De retour à Saint-Génis, nous prenons une pause de deux jours pour dessiner, se promener et ne rien faire, tous les deux, ce qui arrive rarement finalement. Nos hôtes franco-catalans vont manger chez les grands-parents, sauf le dernier soir où nous profitons du repas pour faire plus ample connaissance. Ils auront été décidément très accueillants et nous ont fait confiance dès le début.
Mercredi 27 décembre. La source qui ne voulait pas nous voir.
Ce matin, nous repartons vers d’autres aventures. Nous visons Céret pour sa position géographique : plus à l’ouest, mais pas trop en altitude non plus. Et puis pour le nom aussi, ça nous fait penser à Patrick Sébastien avec les sardines. Nous attendons une demi-heure avant que Nadine s’arrête. Elle était passée une première fois dans l’autre sens, et comptait nous prendre si elle nous voyait au retour. Elle décide de pousser jusqu’à Céret, presque frustrée de ne pas pouvoir nous inviter à manger « je pense que les beaux-parents ne seraient pas très chauds » ! Nous n’y restons pas longtemps car la route nous appelle ! Par contre nous voulons à tout prix emprunter le pont du Diable, piétonnier et magnifique à la sortie du centre-ville. Entre la montagne trop haute à l’ouest et pour ne pas rebrousser chemin à l’est, il y a Llauro, au nord, dans la montagne. Une étudiante nous y emmène, puis c’est Nathalie qui s’arrête sur cette route peu passagère. Elle passe chercher des amies avant d’aller se baigner dans des sources chaudes. Nous sommes immédiatement invités à les suivre puisque nous avons le temps ! C’est donc parti pour une expédition dans la (vraie) montagne, pas loin des stations de ski pyrénéennes. Près de Fontpédrouse, la neige tombe intensément. Et en cette fin d’après-midi, il ne vaut mieux pas jouer avec le feu et prendre le risque de se retrouver coincés ici ! A l’unanimité, nous choisissons de faire demi-tour, en bas du parking des sources !
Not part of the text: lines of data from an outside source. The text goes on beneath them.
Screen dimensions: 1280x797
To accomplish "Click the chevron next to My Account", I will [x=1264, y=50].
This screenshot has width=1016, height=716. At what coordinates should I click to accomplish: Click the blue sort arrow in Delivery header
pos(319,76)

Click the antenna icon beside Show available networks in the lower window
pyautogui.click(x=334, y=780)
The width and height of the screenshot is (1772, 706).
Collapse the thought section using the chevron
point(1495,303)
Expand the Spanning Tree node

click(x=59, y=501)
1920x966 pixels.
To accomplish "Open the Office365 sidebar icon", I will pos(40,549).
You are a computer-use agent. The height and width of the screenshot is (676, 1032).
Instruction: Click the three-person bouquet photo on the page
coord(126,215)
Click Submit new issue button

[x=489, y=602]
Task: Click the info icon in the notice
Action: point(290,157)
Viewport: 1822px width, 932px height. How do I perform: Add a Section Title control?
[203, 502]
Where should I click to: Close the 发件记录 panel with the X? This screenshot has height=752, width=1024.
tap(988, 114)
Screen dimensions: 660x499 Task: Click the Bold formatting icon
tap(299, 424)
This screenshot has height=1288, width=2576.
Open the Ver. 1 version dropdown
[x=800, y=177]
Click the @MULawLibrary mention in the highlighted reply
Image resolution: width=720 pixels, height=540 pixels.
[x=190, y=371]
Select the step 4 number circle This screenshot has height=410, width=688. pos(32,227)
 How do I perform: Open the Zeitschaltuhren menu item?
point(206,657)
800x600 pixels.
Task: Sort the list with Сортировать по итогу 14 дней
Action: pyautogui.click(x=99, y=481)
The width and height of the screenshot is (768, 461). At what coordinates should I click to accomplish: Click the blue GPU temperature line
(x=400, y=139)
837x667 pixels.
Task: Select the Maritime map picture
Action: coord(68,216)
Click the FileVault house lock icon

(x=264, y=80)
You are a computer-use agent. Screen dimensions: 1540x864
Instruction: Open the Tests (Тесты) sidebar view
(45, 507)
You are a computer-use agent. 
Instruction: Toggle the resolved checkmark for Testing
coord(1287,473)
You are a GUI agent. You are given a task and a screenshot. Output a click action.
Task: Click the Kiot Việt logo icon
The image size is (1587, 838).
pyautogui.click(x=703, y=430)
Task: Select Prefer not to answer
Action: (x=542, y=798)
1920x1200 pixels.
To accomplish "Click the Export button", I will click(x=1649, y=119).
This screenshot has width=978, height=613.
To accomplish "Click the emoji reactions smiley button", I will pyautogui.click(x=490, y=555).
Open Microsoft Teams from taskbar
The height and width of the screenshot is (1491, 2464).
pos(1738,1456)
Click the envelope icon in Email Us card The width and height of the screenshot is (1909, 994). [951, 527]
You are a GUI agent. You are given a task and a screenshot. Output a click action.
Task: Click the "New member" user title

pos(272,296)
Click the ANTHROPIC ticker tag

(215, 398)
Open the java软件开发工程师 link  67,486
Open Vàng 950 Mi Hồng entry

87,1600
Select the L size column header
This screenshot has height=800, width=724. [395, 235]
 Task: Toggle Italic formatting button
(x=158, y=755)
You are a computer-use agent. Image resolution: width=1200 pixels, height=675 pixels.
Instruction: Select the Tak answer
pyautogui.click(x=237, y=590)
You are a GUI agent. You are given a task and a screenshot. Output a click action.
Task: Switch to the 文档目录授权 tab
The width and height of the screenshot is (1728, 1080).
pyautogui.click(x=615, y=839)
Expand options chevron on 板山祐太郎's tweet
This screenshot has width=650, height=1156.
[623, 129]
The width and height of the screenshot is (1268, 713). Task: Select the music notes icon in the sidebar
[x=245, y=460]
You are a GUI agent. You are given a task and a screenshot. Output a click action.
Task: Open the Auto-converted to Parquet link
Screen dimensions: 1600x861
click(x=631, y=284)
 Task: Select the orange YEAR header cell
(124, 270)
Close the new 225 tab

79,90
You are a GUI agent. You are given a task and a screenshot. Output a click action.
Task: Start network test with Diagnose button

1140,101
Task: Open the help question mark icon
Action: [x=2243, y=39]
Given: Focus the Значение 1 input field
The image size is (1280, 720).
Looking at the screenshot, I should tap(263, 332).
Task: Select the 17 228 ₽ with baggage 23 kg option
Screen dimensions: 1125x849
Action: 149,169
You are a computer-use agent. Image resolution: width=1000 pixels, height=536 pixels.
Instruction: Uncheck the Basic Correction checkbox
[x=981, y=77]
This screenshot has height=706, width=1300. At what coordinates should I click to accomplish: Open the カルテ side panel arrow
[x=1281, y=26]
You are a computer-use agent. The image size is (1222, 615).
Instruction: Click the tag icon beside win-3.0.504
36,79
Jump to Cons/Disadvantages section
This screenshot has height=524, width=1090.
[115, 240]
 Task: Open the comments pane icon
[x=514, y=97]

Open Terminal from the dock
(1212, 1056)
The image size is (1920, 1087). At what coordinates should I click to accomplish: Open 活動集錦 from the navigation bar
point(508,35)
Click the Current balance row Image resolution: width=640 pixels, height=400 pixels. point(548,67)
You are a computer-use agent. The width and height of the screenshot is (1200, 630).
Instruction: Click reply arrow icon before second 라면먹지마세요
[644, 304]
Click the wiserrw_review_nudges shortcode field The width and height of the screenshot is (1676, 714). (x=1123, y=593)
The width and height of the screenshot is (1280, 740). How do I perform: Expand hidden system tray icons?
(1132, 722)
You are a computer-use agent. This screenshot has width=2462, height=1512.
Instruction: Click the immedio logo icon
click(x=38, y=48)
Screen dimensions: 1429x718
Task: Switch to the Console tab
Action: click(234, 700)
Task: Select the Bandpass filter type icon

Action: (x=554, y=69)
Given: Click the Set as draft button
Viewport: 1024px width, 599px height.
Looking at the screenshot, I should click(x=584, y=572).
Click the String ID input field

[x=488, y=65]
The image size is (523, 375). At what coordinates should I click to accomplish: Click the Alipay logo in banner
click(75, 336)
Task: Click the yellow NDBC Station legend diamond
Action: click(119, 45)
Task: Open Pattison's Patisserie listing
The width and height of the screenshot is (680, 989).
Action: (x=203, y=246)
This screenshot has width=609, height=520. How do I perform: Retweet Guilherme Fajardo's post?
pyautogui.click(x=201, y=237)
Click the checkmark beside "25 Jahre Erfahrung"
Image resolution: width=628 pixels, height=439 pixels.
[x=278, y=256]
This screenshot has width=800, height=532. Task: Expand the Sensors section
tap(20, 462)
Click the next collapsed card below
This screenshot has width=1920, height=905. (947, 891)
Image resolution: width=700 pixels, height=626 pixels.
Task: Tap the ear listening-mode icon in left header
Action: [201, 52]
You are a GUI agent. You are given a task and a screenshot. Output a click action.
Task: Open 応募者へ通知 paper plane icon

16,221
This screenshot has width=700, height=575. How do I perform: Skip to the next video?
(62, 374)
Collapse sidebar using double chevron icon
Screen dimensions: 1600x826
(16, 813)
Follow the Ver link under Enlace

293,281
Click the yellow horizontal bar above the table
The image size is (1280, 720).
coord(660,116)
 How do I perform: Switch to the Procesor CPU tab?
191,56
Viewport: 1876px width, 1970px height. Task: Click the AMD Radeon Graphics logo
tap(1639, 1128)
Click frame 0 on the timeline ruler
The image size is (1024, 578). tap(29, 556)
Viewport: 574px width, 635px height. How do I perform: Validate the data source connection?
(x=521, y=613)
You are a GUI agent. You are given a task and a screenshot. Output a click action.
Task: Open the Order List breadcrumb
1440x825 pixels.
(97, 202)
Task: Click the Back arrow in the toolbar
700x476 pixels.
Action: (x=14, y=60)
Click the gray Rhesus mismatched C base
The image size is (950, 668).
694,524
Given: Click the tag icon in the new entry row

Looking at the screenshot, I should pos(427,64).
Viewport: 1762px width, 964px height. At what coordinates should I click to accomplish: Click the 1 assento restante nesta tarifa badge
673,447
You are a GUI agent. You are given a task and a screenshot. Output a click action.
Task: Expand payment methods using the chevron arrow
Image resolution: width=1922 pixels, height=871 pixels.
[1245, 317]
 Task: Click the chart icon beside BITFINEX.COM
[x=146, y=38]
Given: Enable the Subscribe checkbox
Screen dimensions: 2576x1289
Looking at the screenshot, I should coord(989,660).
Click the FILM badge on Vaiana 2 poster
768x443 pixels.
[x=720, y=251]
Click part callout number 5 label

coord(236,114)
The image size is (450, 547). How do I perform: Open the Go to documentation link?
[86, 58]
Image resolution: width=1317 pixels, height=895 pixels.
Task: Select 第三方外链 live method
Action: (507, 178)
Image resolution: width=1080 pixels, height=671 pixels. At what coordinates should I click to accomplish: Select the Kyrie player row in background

Heureusement, Nathalie et ses amies Peggy et Estelle ont un autre plan un peu plus bas. Nous nous hissons au-delà d’un rocher à l’aide d’une corde déjà sur place, puis nous grimpons entre les arbres, avant de nous faufiler sous une barrière et traverser une voie ferrée. Une voie ferrée encore en usage. Comment le sait-on ? Eh bien, 20 secondes sur la voie auront suffit pour voir arriver le train ! Pas un TGV heureusement mais le train jaune, le train touristique de la région. Une sacrée frayeur pour Anouk, et une sacrée engueulade pour Pierre-Elie, à hauteur de la cabine du conducteur logiquement énervé d’avoir dû arrêter son train. Nous rebroussons donc chemin sous la menace de le voir appeler la gendarmerie ! Nous ne verrons pas de source chaude aujourd’hui, mais nous sommes en vie, ce qui est déjà une vraie source de chaleur, quand on y pense. Remis de ces émotions, nous passons la soirée dans le casot d’Estelle, petite maison au milieu des vignes, et d’une nature immensément belle ! Sans eau courante et sans électricité, nous passons une super soirée chez cette créatrice de bijoux et baroudeuse, tout aussi heureuse de nous rencontrer.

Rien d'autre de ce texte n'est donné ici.